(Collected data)
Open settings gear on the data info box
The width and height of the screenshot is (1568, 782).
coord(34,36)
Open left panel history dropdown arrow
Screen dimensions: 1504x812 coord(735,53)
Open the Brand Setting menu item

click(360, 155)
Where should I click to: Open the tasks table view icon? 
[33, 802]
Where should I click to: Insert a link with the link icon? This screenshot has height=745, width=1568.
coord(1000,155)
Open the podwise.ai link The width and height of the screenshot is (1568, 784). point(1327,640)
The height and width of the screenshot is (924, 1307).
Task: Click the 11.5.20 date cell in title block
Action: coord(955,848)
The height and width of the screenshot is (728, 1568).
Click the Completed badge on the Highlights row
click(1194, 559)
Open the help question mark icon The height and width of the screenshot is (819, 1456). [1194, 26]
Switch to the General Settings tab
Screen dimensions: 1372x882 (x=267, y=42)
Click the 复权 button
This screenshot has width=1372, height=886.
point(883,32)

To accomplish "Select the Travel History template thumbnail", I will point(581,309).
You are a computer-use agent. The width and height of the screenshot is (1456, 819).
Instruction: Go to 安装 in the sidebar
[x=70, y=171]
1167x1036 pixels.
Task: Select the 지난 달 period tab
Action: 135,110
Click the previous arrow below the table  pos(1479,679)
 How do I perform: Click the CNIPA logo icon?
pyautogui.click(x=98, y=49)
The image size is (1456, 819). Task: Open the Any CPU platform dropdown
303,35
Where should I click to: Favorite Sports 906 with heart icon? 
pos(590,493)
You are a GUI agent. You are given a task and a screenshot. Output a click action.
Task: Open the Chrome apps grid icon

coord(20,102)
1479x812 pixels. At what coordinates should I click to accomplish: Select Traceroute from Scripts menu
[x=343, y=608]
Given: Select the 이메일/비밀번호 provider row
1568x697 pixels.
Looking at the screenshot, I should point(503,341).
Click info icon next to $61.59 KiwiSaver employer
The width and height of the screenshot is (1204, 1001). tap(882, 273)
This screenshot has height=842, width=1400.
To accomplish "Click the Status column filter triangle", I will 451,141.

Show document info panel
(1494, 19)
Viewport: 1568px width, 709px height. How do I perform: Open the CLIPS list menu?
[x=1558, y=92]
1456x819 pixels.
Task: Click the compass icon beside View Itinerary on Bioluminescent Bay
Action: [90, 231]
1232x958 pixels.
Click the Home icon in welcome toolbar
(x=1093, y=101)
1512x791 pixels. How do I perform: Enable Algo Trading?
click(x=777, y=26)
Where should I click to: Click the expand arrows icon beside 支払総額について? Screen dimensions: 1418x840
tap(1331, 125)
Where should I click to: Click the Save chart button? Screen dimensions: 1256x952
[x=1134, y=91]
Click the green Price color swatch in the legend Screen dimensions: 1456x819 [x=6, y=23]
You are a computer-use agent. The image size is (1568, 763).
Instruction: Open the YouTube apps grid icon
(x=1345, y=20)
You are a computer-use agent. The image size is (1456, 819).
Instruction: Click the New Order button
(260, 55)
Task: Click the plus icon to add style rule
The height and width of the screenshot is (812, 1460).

# [Task requirements]
In the answer, give the lines from the first line of the data through the line with "You are a GUI", exactly as they appear and with no additions.

# [Answer box]
Open settings gear on the data info box
The width and height of the screenshot is (1568, 782).
coord(34,36)
Open left panel history dropdown arrow
Screen dimensions: 1504x812 coord(735,53)
Open the Brand Setting menu item

click(360, 155)
Where should I click to: Open the tasks table view icon? 
[33, 802]
Where should I click to: Insert a link with the link icon? This screenshot has height=745, width=1568.
coord(1000,155)
Open the podwise.ai link The width and height of the screenshot is (1568, 784). point(1327,640)
The height and width of the screenshot is (924, 1307).
Task: Click the 11.5.20 date cell in title block
Action: coord(955,848)
The height and width of the screenshot is (728, 1568).
Click the Completed badge on the Highlights row
click(1194, 559)
Open the help question mark icon The height and width of the screenshot is (819, 1456). [1194, 26]
Switch to the General Settings tab
Screen dimensions: 1372x882 (x=267, y=42)
Click the 复权 button
This screenshot has width=1372, height=886.
point(883,32)

To accomplish "Select the Travel History template thumbnail", I will point(581,309).
You are a computer-use agent. The width and height of the screenshot is (1456, 819).
Instruction: Go to 安装 in the sidebar
[x=70, y=171]
1167x1036 pixels.
Task: Select the 지난 달 period tab
Action: 135,110
Click the previous arrow below the table  pos(1479,679)
 How do I perform: Click the CNIPA logo icon?
pyautogui.click(x=98, y=49)
The image size is (1456, 819). Task: Open the Any CPU platform dropdown
303,35
Where should I click to: Favorite Sports 906 with heart icon? 
pos(590,493)
You are a GUI agent. You are given a task and a screenshot. Output a click action.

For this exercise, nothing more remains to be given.